There is competition for shipping offshore wind turbines via the planned terminal in Bremerhaven: here, for example, the "Offshore Basis" in Cuxhaven. Picture: dpa
BUND opposes the construction of the offshore terminal in Bremerhaven (OTB) and demands the termination of the planning process. This was stated by the Bremen regional association of the environmental protection organization on the occasion of a three-day discussion meeting in Bremerhaven. Critics of the new port construction still have until Wednesday to present their arguments in person.
"A gigantic public misinvestment is looming," BUND said. The terminal was designed for shipping 160 wind turbines, but this had become "completely unrealistic" in the meantime. Because "with the capacity limits decided by the federal government until 2030", "the construction of the OTB can no longer be justified".
In addition, BUND has doubts about the approval process: It is not the Bremen water authority that is responsible as the planning approval authority, but the Federal Waterways Administration. "Bremen is apparently trying to approve a superfluous major port itself." BUND wants to preserve the "FFH and bird sanctuary Weserwatt," which would have to give way for the OTB.

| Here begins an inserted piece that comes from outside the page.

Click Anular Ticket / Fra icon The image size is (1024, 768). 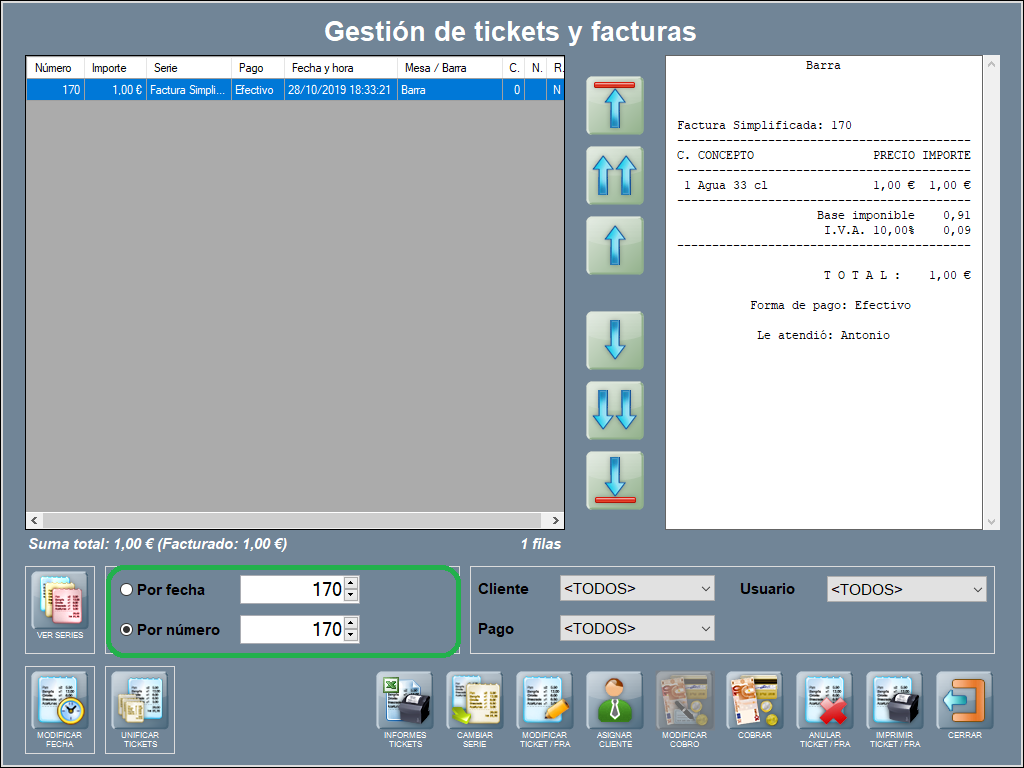point(825,701)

The SPD does not share the association’s stance. "We assume that the figures that are available are resilient and justify the investment," explained Frank Schildt, spokesman for port policy for the SPD parliamentary group.

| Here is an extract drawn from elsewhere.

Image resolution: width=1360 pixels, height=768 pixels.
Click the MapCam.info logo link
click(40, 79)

For Klaus-Rainer Rupp, port politician for the Left Party, on the other hand, the question of the economic viability of the terminal could certainly be raised anew against the background of the EEG amendment. However, the established structures of the wind energy industry in Bremerhaven should not be endangered. A cancellation of the construction of the OTB could quickly be interpreted in the industry as a signal to move to Wilhelmshaven.
The Department of Economics and Ports is convinced that construction will go ahead. Department spokesman Holger Bruns explained that BUND’s critical stance is not new, and that there is "a very good level of discussion. A new habitat had already been created in advance near the Lune lock for the avocet, which lives in the Weserwatt bird sanctuary. With regard to the "regional economic potential" of offshore wind energy in Bremerhaven, the Senator for Economic Affairs had commissioned the consulting firm Prognos with a study. According to Prognos, Bremerhaven is a "unique cluster for offshore wind energy," it says in a presentation for the discussion meeting. There is "high potential, which can only be exploited with the OTB". The construction of the OTB would result in more than 8,100 new jobs by 2045, in the best case even more than 14,000 and at least 400 million euros in tax revenues.
The construction of the offshore terminal will cost Bremen around 180 million euros. The OTB could be ready in 2017. The planning approval process is still underway.